If your cellphone is on a GSM system, and you have a world-capable multiband phone, such as many Sony Ericsson, Motorola, or Samsung models, you can make and receive calls across civilized areas around much of the globe, from Andorra to Uganda. Just call your wireless operator and ask for "international roaming" to be activated on your account. Unfortunately, per-minute charges can be high -- usually $1.50 to $4 (£1-£2.65) in Ecuador.
There are several competing cellphone companies in Ecuador. All have numerous outlets and dealers around the country, including at both international airports, and all these outlets and dealers sell prepaid GSM chips that can be used in any unlocked tri-band GSM cellphone, as well as new phones with or without calling plans. If you're not carrying your own GSM phone, you are probably best off just buying one. Scores of storefronts around town, including those at the airport, sell already activated phones, with a few dollars of calling time loaded onto the chip. After that you simply buy prepaid minutes at any cellphone or pharmacy store around the country. The cheapest of these phones -- a fully functional phone -- costs around $36 (£24), activated and ready to go, with $3 (£2) of calling time included.
The main cellphone companies in Ecuador are Porta, Movistar, and Alegro. According to my Ecuadorean friends, Porta and Movistar have the best coverage.
Voice-Over Internet Protocol (VOIP)
If you have Web access while traveling, consider a broadband-based telephone service (in technical terms, Voice over Internet Protocol, or VoIP) such as Skype (www.skype.com) or Vonage (www.vonage.com), which allow you to make free international calls from your laptop or in a cybercafe.

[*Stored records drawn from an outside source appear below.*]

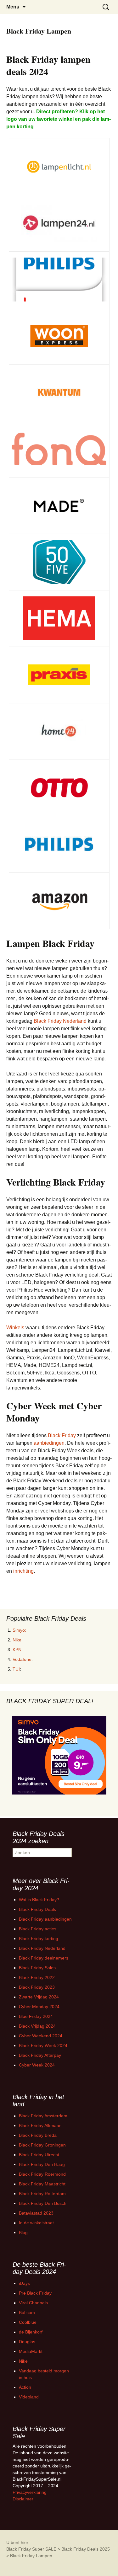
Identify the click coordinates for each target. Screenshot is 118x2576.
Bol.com (27, 2312)
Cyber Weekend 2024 (40, 2035)
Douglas (27, 2341)
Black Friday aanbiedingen (45, 1919)
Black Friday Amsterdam (43, 2115)
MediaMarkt (30, 2351)
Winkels (15, 1327)
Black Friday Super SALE (31, 2549)
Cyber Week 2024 (37, 2064)
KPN (17, 1649)
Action (25, 2387)
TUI (16, 1669)
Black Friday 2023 (37, 1987)
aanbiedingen (49, 1443)
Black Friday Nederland (60, 1021)
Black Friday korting (38, 1938)
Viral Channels (33, 2302)
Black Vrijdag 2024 (37, 2026)
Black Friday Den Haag (42, 2164)
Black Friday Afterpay (40, 2055)
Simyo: (19, 1630)
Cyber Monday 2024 (39, 2006)
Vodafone (22, 1659)
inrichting (23, 1571)
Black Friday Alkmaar (40, 2125)
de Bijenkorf (30, 2331)
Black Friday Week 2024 (43, 2045)
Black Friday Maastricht (42, 2183)
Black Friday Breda (38, 2135)
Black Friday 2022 (37, 1977)
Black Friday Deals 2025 (85, 2549)
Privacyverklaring (30, 2492)
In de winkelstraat (36, 2222)
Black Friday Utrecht (39, 2154)
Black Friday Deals (37, 1909)
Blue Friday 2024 (36, 2016)
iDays (24, 2283)
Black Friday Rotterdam (42, 2193)
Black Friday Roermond (42, 2174)
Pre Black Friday (35, 2293)
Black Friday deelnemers (43, 1957)
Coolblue (28, 2322)
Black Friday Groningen (42, 2144)
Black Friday (62, 1435)
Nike (17, 1639)
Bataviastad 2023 (36, 2213)
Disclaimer (23, 2498)
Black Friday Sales (37, 1967)
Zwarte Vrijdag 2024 (39, 1996)
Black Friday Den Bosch (42, 2203)
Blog (23, 2232)
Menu (13, 6)
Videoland (29, 2396)
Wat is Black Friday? (39, 1899)
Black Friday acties (37, 1928)
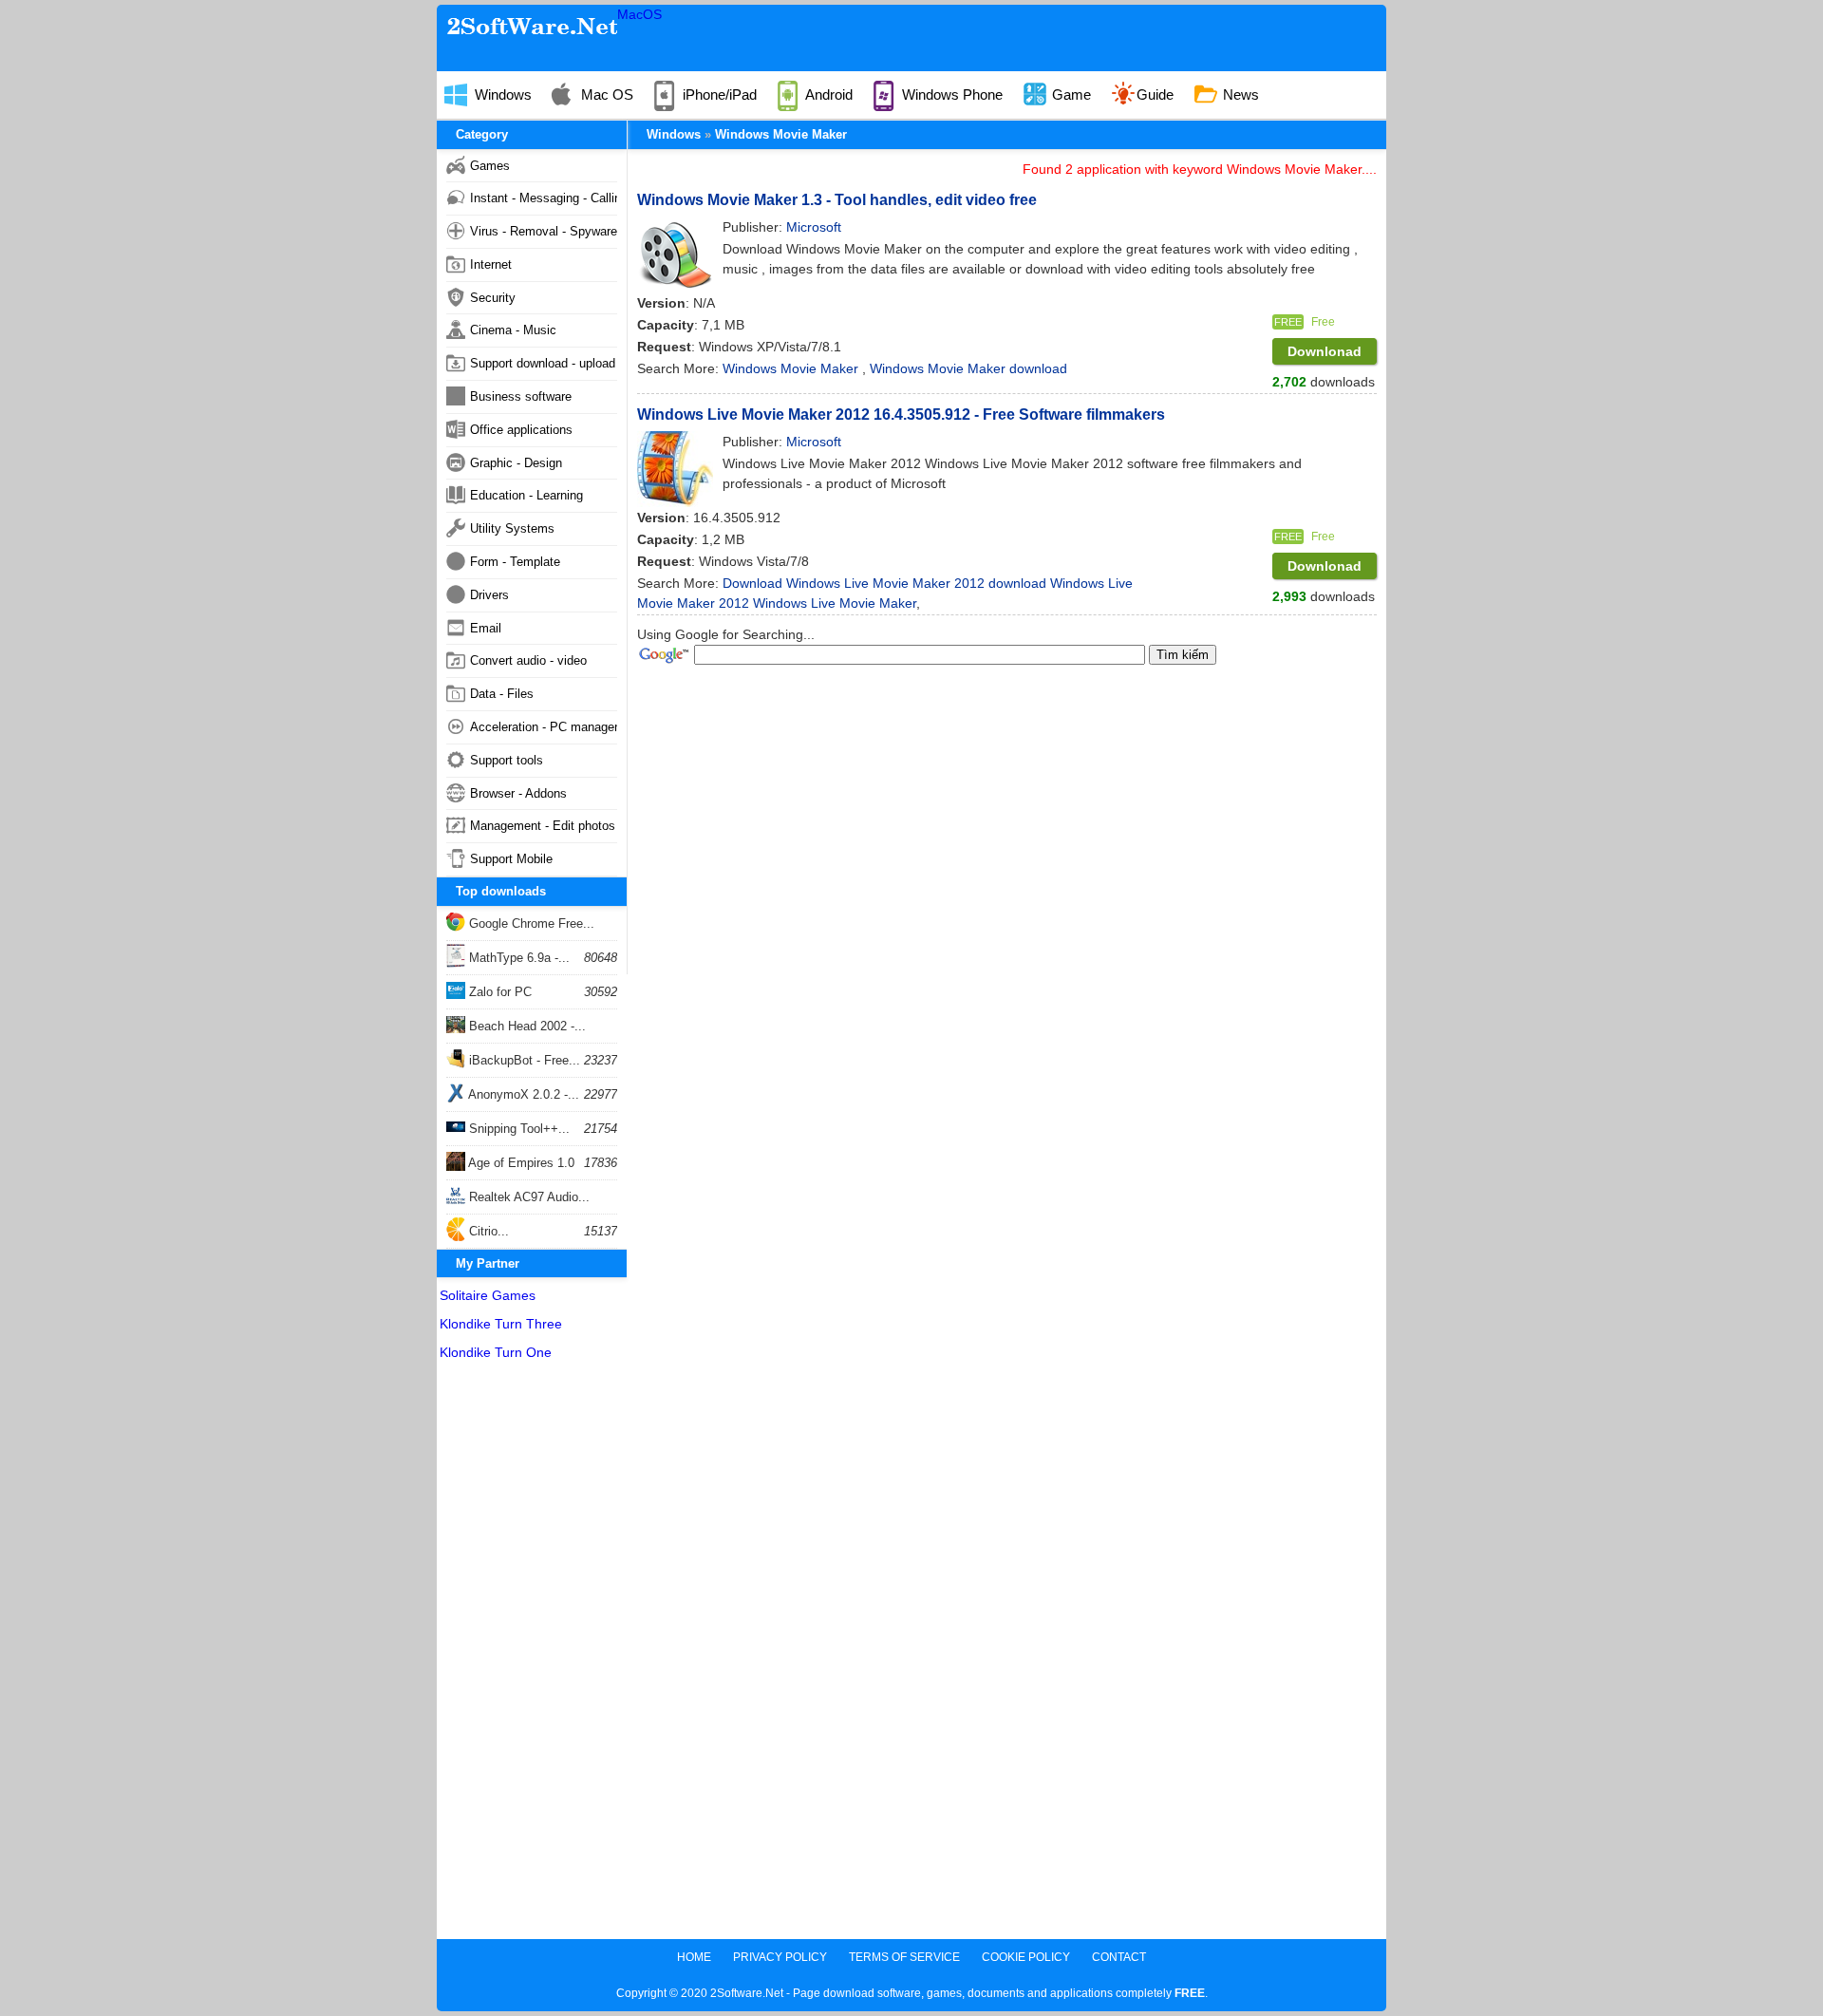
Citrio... (487, 1231)
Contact (1119, 1957)
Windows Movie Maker (781, 134)
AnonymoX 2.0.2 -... (522, 1094)
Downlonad (1324, 351)
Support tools (506, 760)
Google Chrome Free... (529, 923)
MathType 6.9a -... (517, 958)
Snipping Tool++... (517, 1128)
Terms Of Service (904, 1957)
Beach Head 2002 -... (525, 1026)
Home (694, 1957)
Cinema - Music (513, 330)
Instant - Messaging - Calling (543, 198)
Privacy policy (780, 1957)
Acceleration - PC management (543, 727)
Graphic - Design (516, 463)
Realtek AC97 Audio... (527, 1197)
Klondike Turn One (496, 1352)
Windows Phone (950, 94)
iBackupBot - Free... (522, 1060)
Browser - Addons (518, 793)
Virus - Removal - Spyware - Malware (543, 231)
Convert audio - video (528, 660)
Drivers (489, 595)
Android (827, 94)
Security (493, 298)
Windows (501, 94)
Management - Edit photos (542, 826)
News (1239, 94)
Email (485, 628)
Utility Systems (512, 528)
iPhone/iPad (718, 94)
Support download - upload (542, 363)
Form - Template (515, 562)
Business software (521, 396)
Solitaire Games (488, 1295)
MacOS (639, 14)
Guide (1155, 94)
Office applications (521, 430)
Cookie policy (1026, 1957)
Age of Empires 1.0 (519, 1163)
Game (1069, 94)
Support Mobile (511, 859)
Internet (491, 264)
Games (490, 166)
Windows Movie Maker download (968, 368)
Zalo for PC (498, 992)
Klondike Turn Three (501, 1323)
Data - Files (502, 694)
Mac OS (605, 94)
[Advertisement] (532, 1654)
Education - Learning (526, 495)
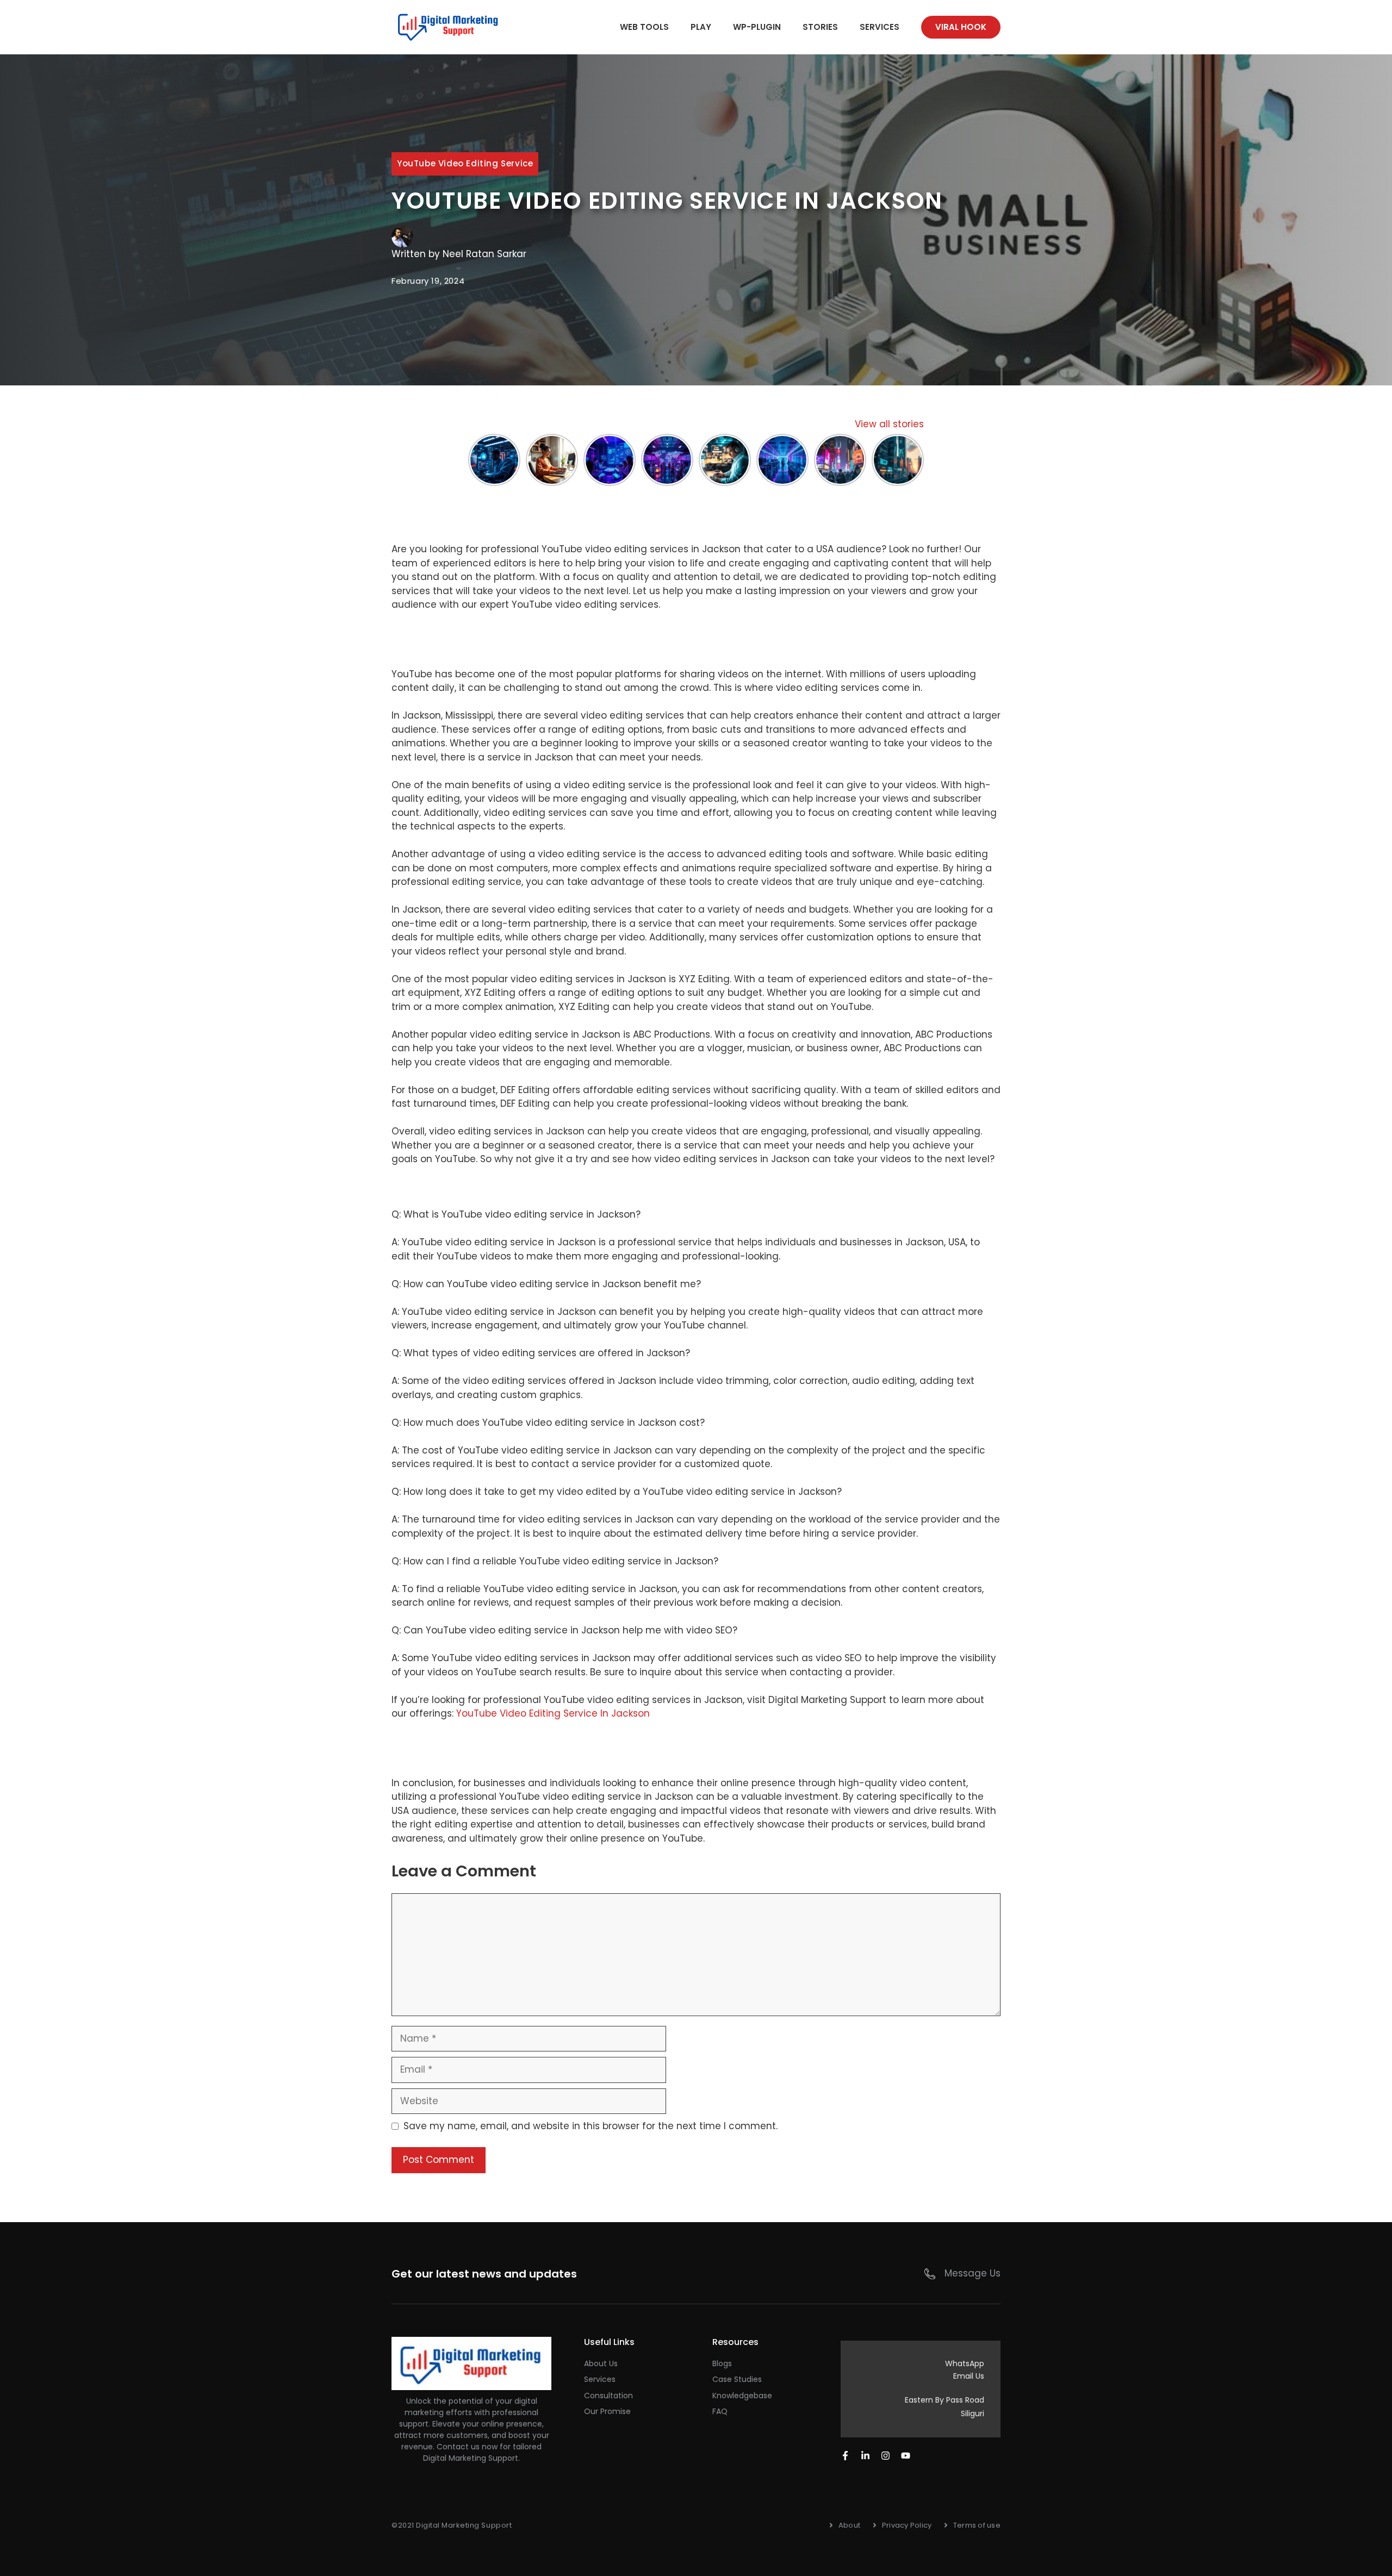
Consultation (608, 2395)
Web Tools (644, 27)
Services (879, 27)
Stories (820, 27)
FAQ (720, 2411)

Neither service requires the people you're calling to also have that service (though there are fees if they do not). Check the websites for details.
Even if you don't have your own Skype or Vonage account, Internet cafes in most major tourist destinations in Ecuador usually offer the option of making international calls over their VoIP connections. Rates range anywhere from 5¢ to $1 (3p-65p) per minute.
Internet & E-mail
Travelers have any number of ways to check e-mail and access the Internet on the road. Of course, using your own laptop -- or even a PDA (personal digital assistant) or electronic organizer with a modem -- gives you the most flexibility. But even if you don't have a computer, you can access your e-mail and your office computer from cybercafes.
With Your Own Computer -- In general, the more upscale and technologically savvy hotels, cafes, and retailers in Ecuador offer Wi-Fi (wireless fidelity) "hot spots." Wherever possible, I've listed this in the hotel or restaurant descriptions throughout this guide.
Ecuador uses standard U.S.-style two- and three-prong electric outlets with 110-volt AC current, and standard U.S.-style phone jacks. Wherever you go, bring a connection kit of the right power and phone adapters, a spare phone cord, and a spare Ethernet network cable -- or find out whether your hotel supplies them to guests.
Without Your Own Computer -- In Ecuador, you'll readily find cybercafes in most cities and towns, and in every major tourist destination. Heck, there are even cybercafes in the Galápagos. Although there's no definitive directory for cybercafes -- these are independent businesses, after all -- you can start looking at www.cybercaptive.com and www.cybercafe.com.
Aside from formal cybercafes, many hotels have at least one computer with Internet access available for guest use. However, I recommend you avoid hotel business centers unless you're willing to pay exorbitant rates.
Note: This information was accurate when it was published, but can change without notice. Please be sure to confirm all rates and details directly with the companies in question before planning your trip.